Plasma nitrite is a major oxidation product of nitric oxide. It has also recently been suggested to perform an endocrine-like function as a nitric oxide donor in hypoxic tissues, allowing vasodilation. Exercise performance is limited in peripheral arterial disease because of an inadequate blood supply to working tissues. We hypothesized that exercise training in peripheral arterial disease subjects will improve "plasma nitrite flux" and endothelial function, to accompany increased exercise performance. Peripheral arterial disease subjects were tested at baseline and after 3 months supervised or home exercise training. Venous blood (arm) was drawn at rest and 10 min after a maximal graded treadmill test. Samples were added to heparin and centrifuged and plasma was snap-frozen for analysis by reductive chemiluminescence.

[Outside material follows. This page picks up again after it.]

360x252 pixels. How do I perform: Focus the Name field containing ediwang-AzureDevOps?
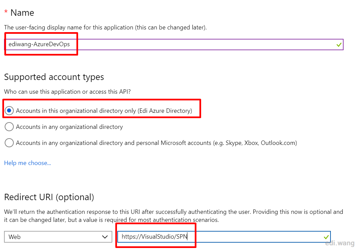[x=174, y=45]

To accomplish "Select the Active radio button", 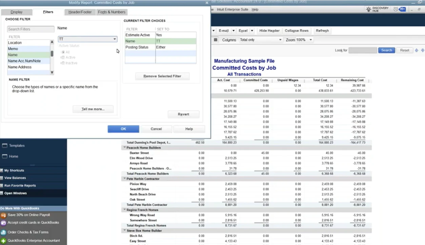I will pos(63,58).
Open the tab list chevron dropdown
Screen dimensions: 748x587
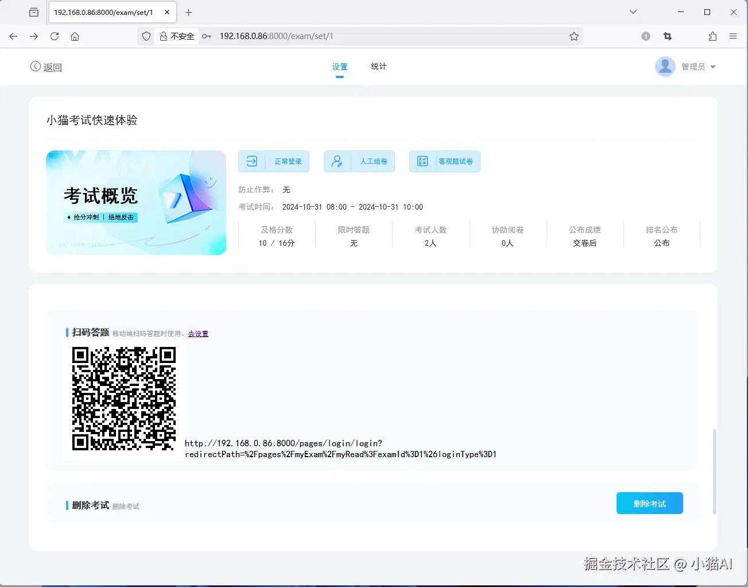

Brachial artery endothelial function was measured in response to a hyperemic stimulus (flow-mediated dilation). At 3 months the peripheral arterial disease-supervised exercise group showed increases in claudication onset pain time (+138 s, p< or =0.05), peak walking time (+260 s, p< or =0.01), VO(2peak) (1.3 ml/kg/min, p< or =0.05), brachial artery flow-mediated dilation (+2%, p< or =0.05), and plasma nitrite flux (+33% p< or =0.05). There were no changes in the peripheral arterial disease-home exercise group. The change in plasma nitrite flux predicted the change in claudication onset pain (r(2)=0.59, p< or =0.01). These findings suggest that changes in plasma nitrite are related to endothelial function and predict exercise performance in peripheral arterial disease.

Figure 1

A–C:- Exercise Performance Measures at Baseline and following 3 months of Supervised or Home Exercise. Changes in (A) Time to Claudication Onset Pain (sec), (B) Peak Walking Time (sec), and (C) VO_2peak (ml/kg/min) from baseline (BASE) to 3 months post (3M) supervised exercise training (SE) or instructions to exercise at home (HE). Values are mean±SE. * = p≤0.05, ** =. p≤0.01. PAD = peripheral arterial disease subjects, CON = Controls

Figure 2

Brachial Artery Flow-Mediated Dilation at Baseline (BASE) and following 3 months (3M) of supervised (SE) or home exercise (HE). Values are mean±SE. * = p≤0.05. PAD = peripheral arterial disease subjects, CON = Controls

Figure 3

A–B:- Plasma Nitrite prior to and following a maximal Cardiopulmonary Exercise Testing (CPX). Changes in (A) Circulating plasma nitrite concentration (nM) and (B) plasma nitrite flux (%change in plasma nitrite concentration for pre to post CPX) for both baseline (0M) and 3 month (3M) visits. Samples were collected prior to (Rest), and 10 min following CPX (CPX). * = significantly different within groups at the p≤0.05 level. ** = significantly different within groups at the p≤0.01 level. δ = significantly different between groups at the p≤0.05 level. PAD = peripheral arterial disease subjects, CON = Controls, SE = supervised exercise training, HE = instructed to exercise at home

Figure 4

Relationship between the Change in Time to Claudication Onset Pain (COT) and Change in Plasma Nitrite Flux in Peripheral Arterial Disease subjects following 3 months of study intervention.